_Your task_
Rewrite the entries between the line containing "Click the plus" and the line containing "Focus the search text box", inclusive, as a numbered list without any blank lines.

===

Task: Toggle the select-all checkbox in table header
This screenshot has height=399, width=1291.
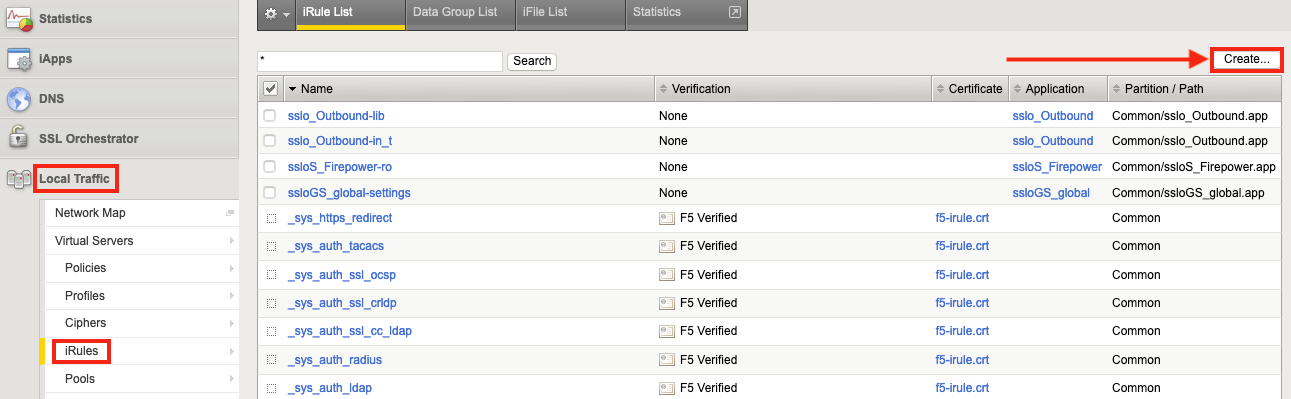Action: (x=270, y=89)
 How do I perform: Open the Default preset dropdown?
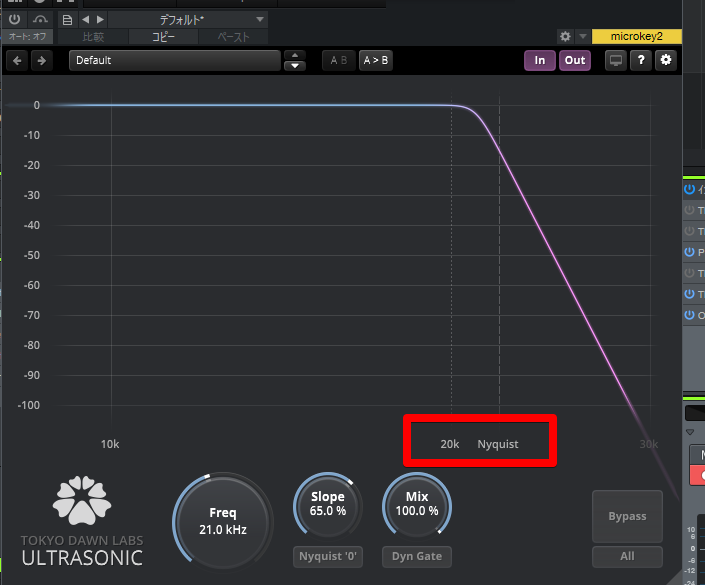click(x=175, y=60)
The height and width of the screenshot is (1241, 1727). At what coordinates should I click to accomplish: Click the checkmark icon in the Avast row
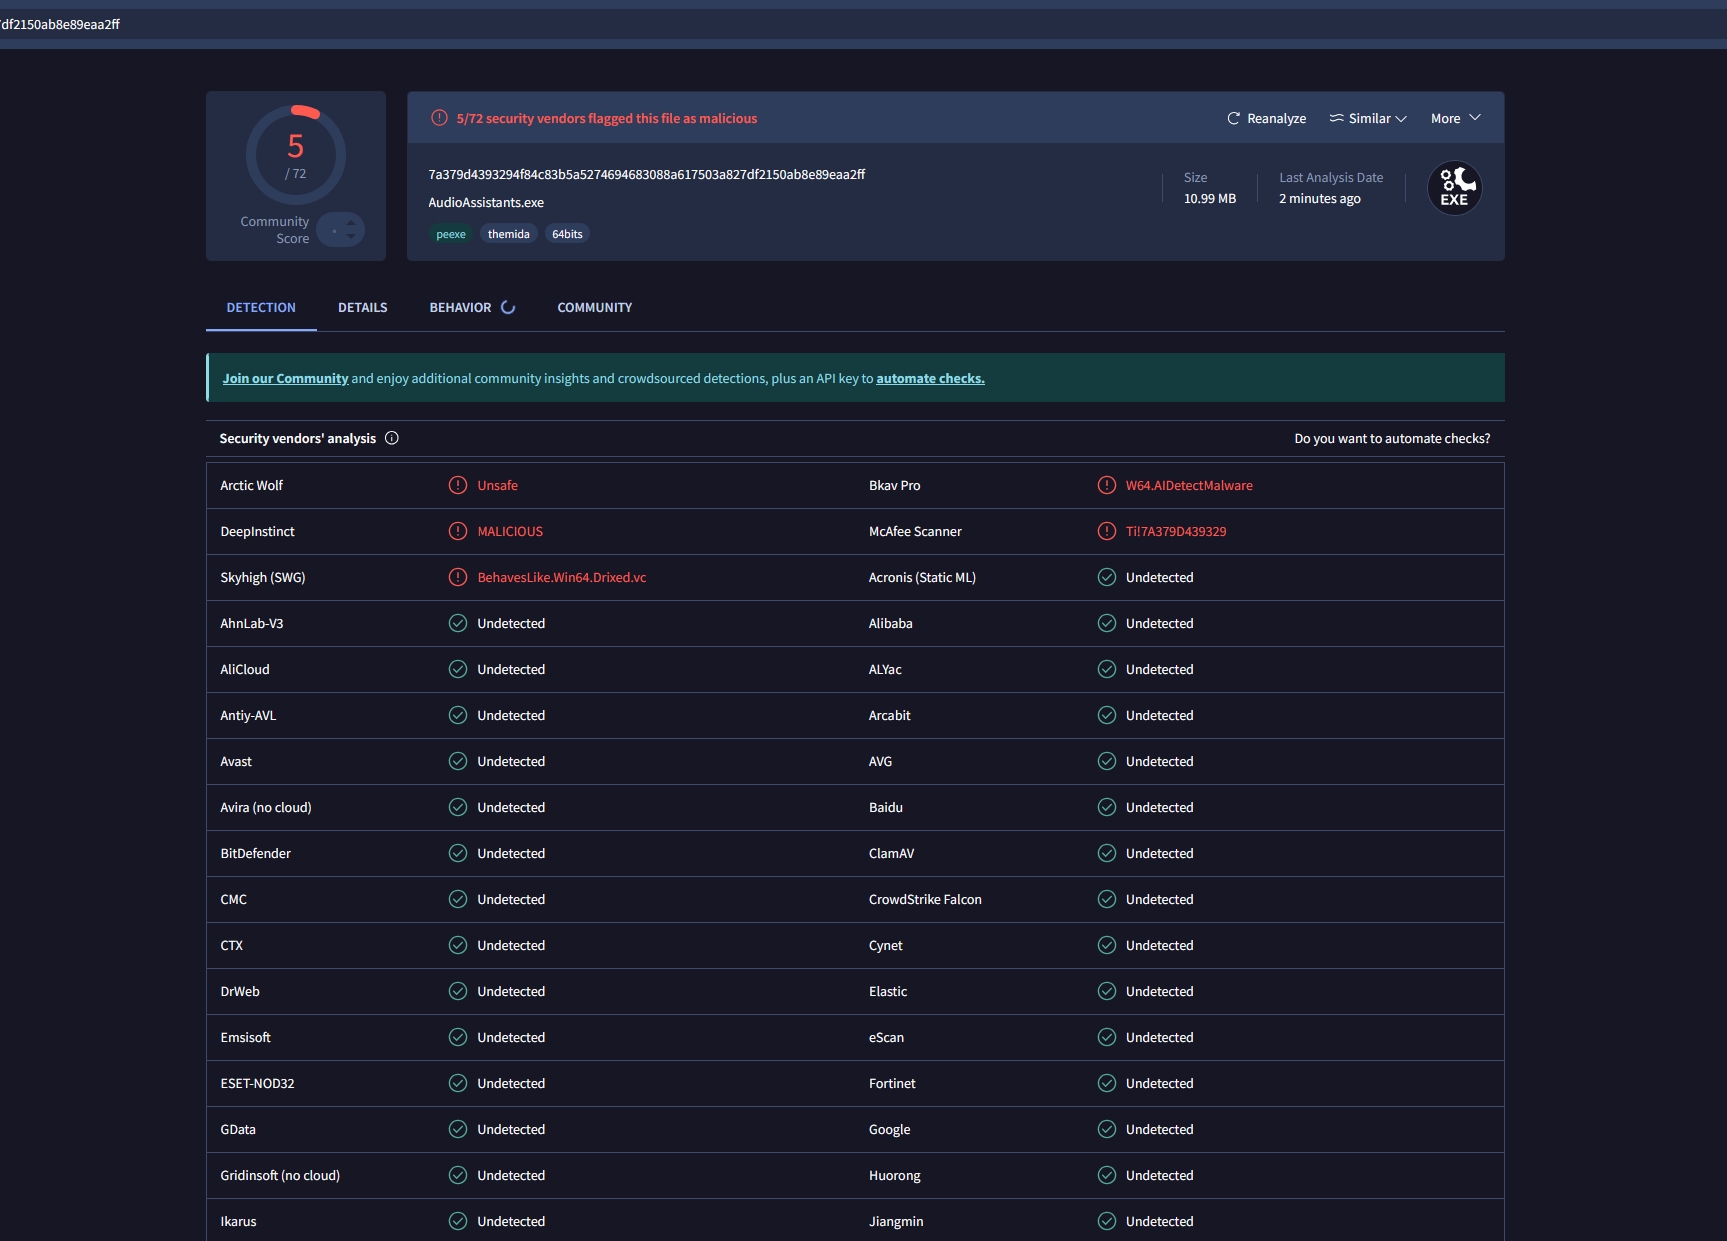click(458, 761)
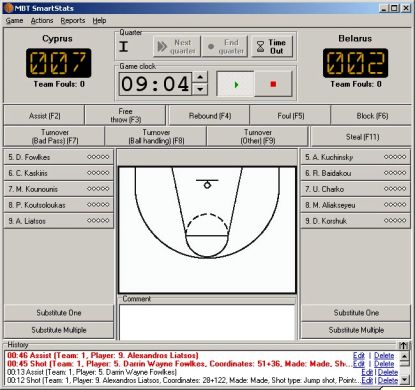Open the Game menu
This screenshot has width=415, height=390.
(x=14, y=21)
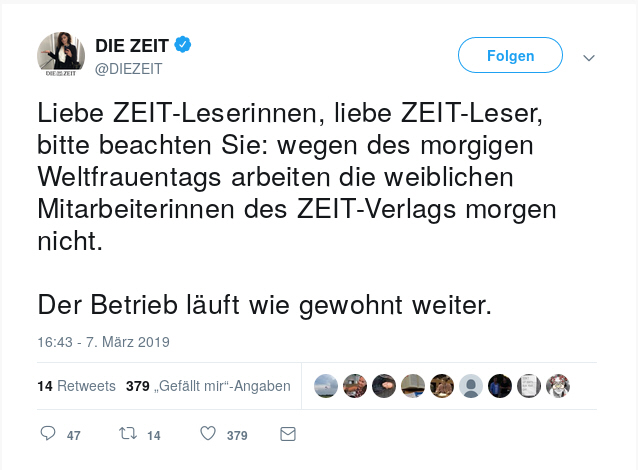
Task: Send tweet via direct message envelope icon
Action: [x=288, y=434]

===

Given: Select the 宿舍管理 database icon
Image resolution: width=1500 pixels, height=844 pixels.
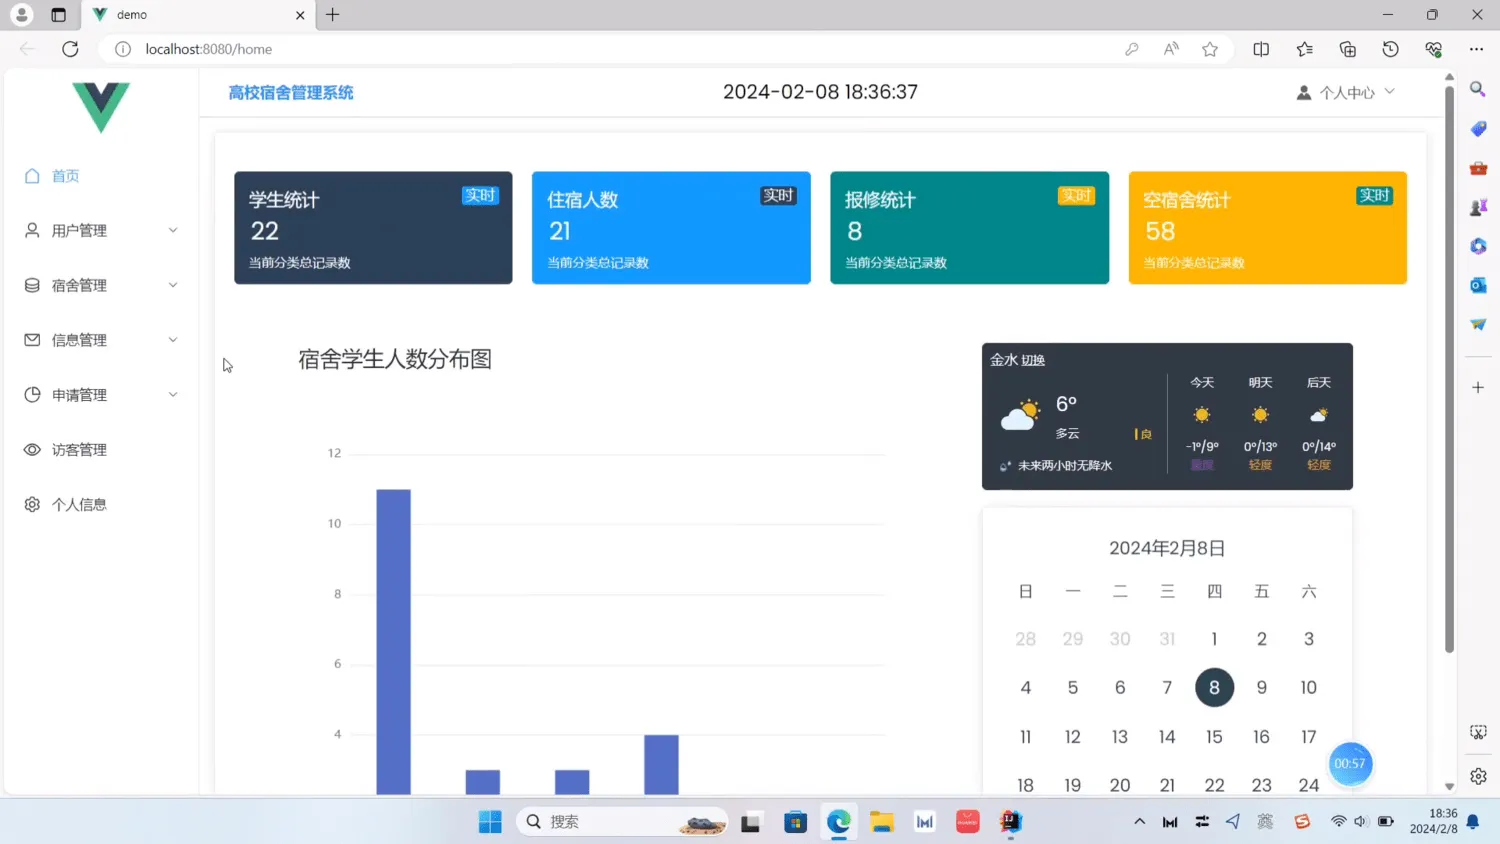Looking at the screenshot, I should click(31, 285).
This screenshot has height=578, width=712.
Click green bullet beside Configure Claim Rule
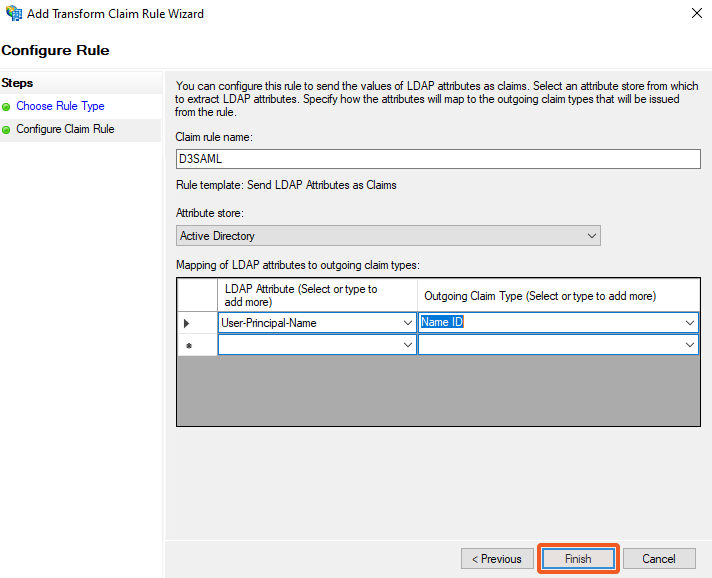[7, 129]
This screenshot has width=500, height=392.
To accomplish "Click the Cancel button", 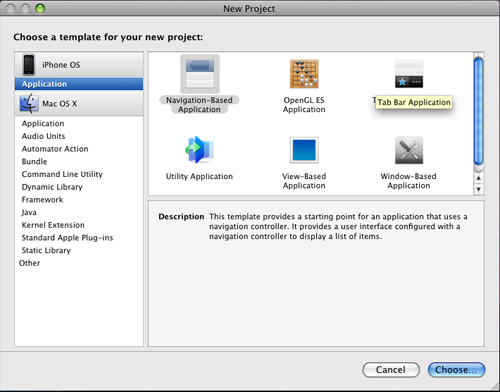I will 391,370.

===

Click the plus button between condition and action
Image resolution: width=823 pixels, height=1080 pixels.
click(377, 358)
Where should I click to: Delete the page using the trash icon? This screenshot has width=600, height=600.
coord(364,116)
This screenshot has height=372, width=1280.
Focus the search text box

===

_Response_
1. Click the plus button between condition and action
2. Image resolution: width=823 pixels, height=1080 pixels.
3. click(377, 358)
4. Where should I click to: Delete the page using the trash icon? This screenshot has width=600, height=600.
5. coord(364,116)
6. This screenshot has height=372, width=1280.
7. Focus the search text box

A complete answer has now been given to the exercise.